◆ **Task description**: Lines from the top of the entries down to the line with "Select the Redes" must be set down exactly as they stand, with both ends retained.

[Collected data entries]
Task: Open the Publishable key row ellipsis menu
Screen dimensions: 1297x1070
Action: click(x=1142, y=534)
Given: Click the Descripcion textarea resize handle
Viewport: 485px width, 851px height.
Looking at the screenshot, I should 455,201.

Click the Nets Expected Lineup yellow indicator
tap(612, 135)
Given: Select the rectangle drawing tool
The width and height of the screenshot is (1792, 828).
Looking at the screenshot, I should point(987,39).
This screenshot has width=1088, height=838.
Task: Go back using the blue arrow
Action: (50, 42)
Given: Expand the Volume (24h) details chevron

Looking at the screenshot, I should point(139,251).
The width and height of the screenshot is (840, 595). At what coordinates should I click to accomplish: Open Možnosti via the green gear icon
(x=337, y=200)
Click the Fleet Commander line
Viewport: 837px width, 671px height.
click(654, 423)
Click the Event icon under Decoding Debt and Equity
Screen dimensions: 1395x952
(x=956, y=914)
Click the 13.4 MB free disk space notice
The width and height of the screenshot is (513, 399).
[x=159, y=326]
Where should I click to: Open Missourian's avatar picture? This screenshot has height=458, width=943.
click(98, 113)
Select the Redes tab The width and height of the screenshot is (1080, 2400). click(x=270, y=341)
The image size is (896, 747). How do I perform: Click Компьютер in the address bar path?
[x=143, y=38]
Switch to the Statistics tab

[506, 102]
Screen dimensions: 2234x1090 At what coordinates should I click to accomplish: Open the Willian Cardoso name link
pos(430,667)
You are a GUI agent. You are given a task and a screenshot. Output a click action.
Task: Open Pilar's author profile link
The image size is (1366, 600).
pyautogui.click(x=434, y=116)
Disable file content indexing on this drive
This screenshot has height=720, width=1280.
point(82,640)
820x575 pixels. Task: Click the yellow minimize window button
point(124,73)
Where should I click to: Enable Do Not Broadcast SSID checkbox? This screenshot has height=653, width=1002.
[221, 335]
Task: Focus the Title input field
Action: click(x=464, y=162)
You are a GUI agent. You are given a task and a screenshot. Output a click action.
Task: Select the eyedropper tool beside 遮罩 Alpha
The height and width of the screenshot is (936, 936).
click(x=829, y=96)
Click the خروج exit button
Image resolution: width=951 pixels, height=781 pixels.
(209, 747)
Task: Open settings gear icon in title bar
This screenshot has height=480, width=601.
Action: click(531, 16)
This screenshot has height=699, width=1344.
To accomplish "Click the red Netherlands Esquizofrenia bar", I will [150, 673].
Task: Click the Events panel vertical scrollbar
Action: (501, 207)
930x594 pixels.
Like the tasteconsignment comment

◆ **The completed task**:
Task: Open the Publishable key row ellipsis menu
Screen dimensions: 1297x1070
Action: click(x=1142, y=534)
Given: Click the Descripcion textarea resize handle
Viewport: 485px width, 851px height.
Looking at the screenshot, I should 455,201.

Click the Nets Expected Lineup yellow indicator
tap(612, 135)
Given: Select the rectangle drawing tool
The width and height of the screenshot is (1792, 828).
Looking at the screenshot, I should point(987,39).
This screenshot has width=1088, height=838.
Task: Go back using the blue arrow
Action: (50, 42)
Given: Expand the Volume (24h) details chevron

Looking at the screenshot, I should point(139,251).
The width and height of the screenshot is (840, 595). At what coordinates should I click to accomplish: Open Možnosti via the green gear icon
(x=337, y=200)
Click the Fleet Commander line
Viewport: 837px width, 671px height.
click(654, 423)
Click the Event icon under Decoding Debt and Equity
Screen dimensions: 1395x952
(x=956, y=914)
Click the 13.4 MB free disk space notice
The width and height of the screenshot is (513, 399).
[x=159, y=326]
Where should I click to: Open Missourian's avatar picture? This screenshot has height=458, width=943.
click(98, 113)
Select the Redes tab The width and height of the screenshot is (1080, 2400). click(x=270, y=341)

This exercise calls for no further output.